そのうちプログラムはほれほれと動き始める。となるとそろそろ避けて通れなくなるのが「設定パネル」というやつだ。つまりいろいろな設定をするための画面である。

なぜこれをそんなに問題視するか。Javaで画面部品を配置するのがとても難しく、面倒だからだ。であるからしてSETI@Supportを作ったときは意地でも設定パネルをつくらず、全てメニュー中から直接設定するようにしている。使いにくかろうが見にくかろうがとにかくJavaの画面配置はいやだ。当時はそう思っていた。

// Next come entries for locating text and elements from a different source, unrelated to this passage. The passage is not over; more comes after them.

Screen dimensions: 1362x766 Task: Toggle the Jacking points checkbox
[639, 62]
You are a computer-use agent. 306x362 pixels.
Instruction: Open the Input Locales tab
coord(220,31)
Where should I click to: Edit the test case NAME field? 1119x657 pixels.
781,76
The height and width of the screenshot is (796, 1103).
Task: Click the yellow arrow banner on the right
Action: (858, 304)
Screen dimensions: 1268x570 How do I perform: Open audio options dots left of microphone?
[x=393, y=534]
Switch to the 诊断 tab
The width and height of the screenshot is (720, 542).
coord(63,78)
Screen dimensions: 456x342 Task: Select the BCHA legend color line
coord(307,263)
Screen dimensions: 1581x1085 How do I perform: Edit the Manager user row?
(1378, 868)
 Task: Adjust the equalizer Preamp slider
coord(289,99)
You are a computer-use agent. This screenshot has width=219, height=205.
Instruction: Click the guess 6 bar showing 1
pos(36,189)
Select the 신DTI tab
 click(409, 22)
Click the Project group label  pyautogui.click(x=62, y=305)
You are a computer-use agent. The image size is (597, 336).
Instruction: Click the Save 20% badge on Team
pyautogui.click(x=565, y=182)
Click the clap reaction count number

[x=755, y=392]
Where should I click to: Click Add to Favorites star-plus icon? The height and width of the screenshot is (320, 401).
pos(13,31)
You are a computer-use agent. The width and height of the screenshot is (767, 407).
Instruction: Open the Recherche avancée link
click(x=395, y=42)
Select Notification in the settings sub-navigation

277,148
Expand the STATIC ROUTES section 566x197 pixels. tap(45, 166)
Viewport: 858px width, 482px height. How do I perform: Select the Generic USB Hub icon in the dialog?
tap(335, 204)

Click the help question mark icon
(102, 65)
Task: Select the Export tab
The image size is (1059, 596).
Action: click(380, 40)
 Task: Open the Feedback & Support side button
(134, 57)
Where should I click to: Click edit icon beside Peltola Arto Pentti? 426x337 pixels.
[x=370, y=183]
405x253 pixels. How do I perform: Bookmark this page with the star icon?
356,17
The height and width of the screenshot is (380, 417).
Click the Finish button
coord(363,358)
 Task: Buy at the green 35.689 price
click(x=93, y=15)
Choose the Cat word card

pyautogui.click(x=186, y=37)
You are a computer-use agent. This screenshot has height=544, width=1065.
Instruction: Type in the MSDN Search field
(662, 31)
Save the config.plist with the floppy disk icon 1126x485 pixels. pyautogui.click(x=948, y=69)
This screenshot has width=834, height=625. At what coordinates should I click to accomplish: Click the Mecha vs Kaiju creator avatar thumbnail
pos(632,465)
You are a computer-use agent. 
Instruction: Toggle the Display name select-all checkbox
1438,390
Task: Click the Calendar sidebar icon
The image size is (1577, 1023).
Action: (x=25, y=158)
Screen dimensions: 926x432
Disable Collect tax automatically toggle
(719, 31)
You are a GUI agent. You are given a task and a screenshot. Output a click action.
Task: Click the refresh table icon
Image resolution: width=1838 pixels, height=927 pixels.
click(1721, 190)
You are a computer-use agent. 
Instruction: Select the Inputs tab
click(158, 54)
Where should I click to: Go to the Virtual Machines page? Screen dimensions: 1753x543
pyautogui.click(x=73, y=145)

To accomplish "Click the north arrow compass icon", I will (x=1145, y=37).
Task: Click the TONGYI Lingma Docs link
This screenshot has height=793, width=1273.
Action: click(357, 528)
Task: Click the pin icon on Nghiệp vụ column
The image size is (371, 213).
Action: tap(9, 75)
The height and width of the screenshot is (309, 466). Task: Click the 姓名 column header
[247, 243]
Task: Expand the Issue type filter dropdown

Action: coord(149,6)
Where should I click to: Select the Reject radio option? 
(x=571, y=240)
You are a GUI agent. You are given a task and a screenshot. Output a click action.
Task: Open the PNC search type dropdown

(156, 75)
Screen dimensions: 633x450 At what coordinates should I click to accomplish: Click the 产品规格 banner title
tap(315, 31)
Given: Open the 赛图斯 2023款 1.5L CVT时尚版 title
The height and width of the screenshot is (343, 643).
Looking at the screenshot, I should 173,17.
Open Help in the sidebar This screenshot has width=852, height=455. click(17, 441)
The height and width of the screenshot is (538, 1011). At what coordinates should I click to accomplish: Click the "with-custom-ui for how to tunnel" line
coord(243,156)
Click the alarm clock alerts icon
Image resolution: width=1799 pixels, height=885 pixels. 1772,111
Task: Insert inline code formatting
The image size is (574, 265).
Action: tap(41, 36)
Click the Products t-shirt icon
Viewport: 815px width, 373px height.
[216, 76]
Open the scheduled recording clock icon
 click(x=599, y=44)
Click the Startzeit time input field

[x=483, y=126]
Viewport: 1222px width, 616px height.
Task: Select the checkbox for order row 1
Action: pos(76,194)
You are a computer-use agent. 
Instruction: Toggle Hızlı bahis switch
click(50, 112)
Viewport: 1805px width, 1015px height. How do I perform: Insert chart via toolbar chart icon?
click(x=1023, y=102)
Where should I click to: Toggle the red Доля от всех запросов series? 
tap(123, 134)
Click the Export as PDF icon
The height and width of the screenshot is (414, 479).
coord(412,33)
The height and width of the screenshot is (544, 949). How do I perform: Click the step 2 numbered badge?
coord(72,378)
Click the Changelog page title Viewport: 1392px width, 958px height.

しかしいくらなんでも今回はそれを避けることはできない。どうあがいてもメニューに埋め込むことができないデータもあるのだ。というわけでしくしく泣きながらあれこれやりはじめる。あるLayoutを試してみる。動かない。別のLayoutを試す。動くことはわかるが見栄えが悲惨に悪い。以下同文である。途中「フリーの画面配置ツールはないのか」と思いJBuilderとかいうのをインストールする。使ってみると、、使ってみると、、Mac OS XについてくるInterface Builderとのあまりの差に愕然とする。愕然としてもなんとかものができればいいのだが、結局しばらくトライしたあげくに放棄する。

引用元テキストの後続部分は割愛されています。